Besides FLOP/Watt what's also very interesting here is the FLOP/Byte ratio (memory bandwidth). It has kept the same balance as K computer, i.e. is geared at scientific workloads and not just benchmarks (duh, just worth pointing out here as it makes this machine quite special especially compared to Xeon based clusters - Intel IMO has dropped the ball on bandwidth since the last 5 years or so).

gnufx 2186 days ago

As an early user of KNL, I don't get the "GPU" bit. KNL runs normal x86_64 code and doesn't look that much different to the AMD Interlagos systems I once used apart from the memory architecture.

leeter 2186 days ago

It comes from the fact that KNL came from Larrabee which was actually developed as a GPU initially (and even ran games... sort of) but was never actually released. The next revision of that was the Xeon Phi chips you used.

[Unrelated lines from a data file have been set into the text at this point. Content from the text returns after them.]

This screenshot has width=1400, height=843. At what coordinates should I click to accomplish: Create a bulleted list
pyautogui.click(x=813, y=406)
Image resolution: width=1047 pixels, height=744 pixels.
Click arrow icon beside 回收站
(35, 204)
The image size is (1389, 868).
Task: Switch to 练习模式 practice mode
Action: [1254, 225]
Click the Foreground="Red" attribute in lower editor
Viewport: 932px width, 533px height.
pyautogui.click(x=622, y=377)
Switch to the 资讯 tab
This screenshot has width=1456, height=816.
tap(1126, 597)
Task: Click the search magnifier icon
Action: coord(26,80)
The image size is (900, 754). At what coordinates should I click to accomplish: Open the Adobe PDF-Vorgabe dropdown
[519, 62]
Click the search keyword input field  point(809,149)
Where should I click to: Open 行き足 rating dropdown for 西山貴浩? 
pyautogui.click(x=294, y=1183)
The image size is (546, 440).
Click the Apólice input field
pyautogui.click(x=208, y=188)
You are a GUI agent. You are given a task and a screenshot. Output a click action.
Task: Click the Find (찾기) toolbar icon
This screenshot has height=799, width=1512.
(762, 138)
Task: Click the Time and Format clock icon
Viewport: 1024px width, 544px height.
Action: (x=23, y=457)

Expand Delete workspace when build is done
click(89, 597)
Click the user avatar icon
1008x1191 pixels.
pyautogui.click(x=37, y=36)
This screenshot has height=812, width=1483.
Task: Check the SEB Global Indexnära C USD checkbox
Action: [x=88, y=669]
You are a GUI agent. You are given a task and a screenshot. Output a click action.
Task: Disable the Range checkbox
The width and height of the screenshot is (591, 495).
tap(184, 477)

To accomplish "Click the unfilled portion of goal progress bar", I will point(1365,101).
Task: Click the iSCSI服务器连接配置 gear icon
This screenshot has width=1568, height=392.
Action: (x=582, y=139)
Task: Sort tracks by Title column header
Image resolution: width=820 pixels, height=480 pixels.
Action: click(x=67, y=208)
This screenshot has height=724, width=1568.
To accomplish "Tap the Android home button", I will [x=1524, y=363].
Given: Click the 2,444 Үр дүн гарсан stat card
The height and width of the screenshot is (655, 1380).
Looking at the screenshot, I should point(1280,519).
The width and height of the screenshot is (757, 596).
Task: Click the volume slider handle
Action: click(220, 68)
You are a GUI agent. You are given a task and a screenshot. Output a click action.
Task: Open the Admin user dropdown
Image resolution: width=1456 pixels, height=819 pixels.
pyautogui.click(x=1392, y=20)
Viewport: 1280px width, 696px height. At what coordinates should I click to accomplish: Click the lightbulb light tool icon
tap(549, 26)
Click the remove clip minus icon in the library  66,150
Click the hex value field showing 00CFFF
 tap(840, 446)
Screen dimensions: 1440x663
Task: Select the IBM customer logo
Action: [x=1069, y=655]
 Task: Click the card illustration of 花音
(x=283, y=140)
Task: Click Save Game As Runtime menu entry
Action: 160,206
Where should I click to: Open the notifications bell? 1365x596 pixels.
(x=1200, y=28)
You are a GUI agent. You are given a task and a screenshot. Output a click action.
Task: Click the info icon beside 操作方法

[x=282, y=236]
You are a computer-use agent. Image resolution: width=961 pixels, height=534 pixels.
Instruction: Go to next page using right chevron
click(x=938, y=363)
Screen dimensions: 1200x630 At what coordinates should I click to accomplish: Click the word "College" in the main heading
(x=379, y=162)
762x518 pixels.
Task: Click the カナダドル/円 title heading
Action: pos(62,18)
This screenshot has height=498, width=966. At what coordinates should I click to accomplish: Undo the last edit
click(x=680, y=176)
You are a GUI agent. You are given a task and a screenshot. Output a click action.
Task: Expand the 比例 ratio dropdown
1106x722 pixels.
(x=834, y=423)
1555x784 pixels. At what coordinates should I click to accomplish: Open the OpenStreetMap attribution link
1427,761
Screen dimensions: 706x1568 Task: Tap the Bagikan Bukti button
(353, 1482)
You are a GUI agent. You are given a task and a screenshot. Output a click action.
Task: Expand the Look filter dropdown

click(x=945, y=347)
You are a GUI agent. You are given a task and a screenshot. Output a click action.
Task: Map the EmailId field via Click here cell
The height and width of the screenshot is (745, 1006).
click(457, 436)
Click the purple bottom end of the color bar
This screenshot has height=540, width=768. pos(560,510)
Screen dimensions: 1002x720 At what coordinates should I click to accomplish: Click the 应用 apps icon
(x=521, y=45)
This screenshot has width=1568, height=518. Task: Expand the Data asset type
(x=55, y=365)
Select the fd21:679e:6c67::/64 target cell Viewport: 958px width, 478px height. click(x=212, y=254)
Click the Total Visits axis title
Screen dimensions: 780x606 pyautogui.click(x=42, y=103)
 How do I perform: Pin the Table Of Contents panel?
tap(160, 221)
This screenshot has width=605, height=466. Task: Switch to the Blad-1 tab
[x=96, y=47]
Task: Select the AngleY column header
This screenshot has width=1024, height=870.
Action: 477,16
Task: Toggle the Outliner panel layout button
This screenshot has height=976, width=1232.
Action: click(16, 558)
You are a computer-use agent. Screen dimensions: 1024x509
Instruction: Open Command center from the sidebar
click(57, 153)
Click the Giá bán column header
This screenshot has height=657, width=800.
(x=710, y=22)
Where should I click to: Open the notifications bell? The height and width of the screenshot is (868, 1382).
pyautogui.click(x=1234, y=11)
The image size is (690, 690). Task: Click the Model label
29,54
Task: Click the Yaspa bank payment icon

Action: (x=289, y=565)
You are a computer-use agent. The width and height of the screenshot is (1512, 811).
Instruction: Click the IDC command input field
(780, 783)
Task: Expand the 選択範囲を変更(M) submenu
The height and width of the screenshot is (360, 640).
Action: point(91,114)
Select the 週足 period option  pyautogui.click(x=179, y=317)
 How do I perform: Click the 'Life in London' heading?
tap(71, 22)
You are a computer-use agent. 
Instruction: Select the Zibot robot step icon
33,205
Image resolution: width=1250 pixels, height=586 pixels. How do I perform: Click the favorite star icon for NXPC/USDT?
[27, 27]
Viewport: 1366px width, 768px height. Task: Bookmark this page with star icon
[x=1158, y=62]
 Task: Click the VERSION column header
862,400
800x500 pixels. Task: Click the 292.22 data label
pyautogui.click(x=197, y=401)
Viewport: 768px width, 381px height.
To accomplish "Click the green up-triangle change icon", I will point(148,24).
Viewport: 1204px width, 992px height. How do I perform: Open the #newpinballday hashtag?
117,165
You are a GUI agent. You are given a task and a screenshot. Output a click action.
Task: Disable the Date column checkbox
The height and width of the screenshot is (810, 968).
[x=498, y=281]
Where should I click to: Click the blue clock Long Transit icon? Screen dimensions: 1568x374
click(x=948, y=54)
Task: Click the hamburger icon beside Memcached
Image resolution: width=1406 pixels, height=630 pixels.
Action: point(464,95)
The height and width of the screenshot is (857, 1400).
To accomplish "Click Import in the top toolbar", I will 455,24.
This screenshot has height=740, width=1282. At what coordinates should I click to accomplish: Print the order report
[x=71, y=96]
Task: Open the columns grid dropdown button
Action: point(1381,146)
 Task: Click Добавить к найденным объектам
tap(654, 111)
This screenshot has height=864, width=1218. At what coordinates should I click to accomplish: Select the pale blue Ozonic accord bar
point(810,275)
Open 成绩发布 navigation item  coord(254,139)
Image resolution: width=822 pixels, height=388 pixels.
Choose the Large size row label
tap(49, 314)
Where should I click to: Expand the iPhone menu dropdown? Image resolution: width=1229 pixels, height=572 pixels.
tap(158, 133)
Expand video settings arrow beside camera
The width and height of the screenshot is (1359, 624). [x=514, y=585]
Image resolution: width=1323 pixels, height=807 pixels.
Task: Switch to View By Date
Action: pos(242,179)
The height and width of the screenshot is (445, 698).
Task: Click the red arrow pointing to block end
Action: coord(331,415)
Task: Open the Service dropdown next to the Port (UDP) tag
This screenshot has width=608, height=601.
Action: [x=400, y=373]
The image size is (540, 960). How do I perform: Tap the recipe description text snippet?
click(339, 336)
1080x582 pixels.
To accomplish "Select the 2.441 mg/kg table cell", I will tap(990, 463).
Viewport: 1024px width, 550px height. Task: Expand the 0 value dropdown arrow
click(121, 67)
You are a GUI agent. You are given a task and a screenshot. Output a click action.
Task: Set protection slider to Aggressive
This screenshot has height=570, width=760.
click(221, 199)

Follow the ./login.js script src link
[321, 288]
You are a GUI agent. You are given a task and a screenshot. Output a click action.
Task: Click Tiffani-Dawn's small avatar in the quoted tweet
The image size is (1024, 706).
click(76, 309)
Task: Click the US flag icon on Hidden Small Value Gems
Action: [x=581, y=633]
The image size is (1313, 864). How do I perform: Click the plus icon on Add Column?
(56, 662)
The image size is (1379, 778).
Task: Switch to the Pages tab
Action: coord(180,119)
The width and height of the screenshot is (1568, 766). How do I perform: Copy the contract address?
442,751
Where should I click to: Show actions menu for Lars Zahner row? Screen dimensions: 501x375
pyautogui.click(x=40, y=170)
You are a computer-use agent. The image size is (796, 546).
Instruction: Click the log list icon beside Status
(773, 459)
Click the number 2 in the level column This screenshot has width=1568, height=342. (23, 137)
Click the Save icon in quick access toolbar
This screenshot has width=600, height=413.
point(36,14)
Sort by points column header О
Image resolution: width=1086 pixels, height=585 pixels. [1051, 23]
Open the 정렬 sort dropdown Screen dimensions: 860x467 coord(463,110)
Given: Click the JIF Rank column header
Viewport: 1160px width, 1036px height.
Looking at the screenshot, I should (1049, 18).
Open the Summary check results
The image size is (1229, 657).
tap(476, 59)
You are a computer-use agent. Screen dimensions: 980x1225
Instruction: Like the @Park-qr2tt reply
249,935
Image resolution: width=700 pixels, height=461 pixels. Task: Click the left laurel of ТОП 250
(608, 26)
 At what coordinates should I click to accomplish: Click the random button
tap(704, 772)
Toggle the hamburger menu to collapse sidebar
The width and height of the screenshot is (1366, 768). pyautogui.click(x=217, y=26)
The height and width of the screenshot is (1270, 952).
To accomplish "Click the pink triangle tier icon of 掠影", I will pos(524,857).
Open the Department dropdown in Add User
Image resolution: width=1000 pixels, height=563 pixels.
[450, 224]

So the connection is "Lots of small cores with lots of high bandwidth ram" although these cores are definitely superscalar where Larrabee and derivatives were not really.

https://en.wikipedia.org/wiki/Xeon_Phi https://en.wikipedia.org/wiki/Larrabee_(microarchitecture)

gnufx 2186 days ago

Sure, but people don't normally think of "GPU" in this context as just runs all your x86_64 code.

ViralBShah 2186 days ago

That's pretty cool! That probably means that applications will have an easier time. Looks like it has 512-bit SIMD.

I wonder what BLAS they are using, and if the contributions are open sourced.

gnufx 2186 days ago

(SVE isn't 512-bit SIMD like AVX512.) I don't know what BLAS they're using, though I know they've long worked on their own, but BLIS has gained SVE support recently, for what it's worth.

floatboth 2186 days ago

SVE is whatever width the chip designer wants, Fujitsu's implementation is 512-bit according to AnandTech

gnufx 2186 days ago

I know, but it's different apart from coming in different hardware widths, as ARM techies will gush.

jabl 2186 days ago

Yes, SVE, like the RISC-V vector extension, is a "real" vector ISA, with things like vector length register (no need for a scalar loop epilog), scatter/gather memory ops for sparse matrix work, mask registers for if-conversion, looser alignment requirements (no/less need for loop prologues).

That being said, apart from becoming wider, AVX-NNN has also gotten more "real" vector features with every generation. The difference might not be as huge anymore.

d_tr 2186 days ago

I am really happy to have come across this post, mainly due to this fact.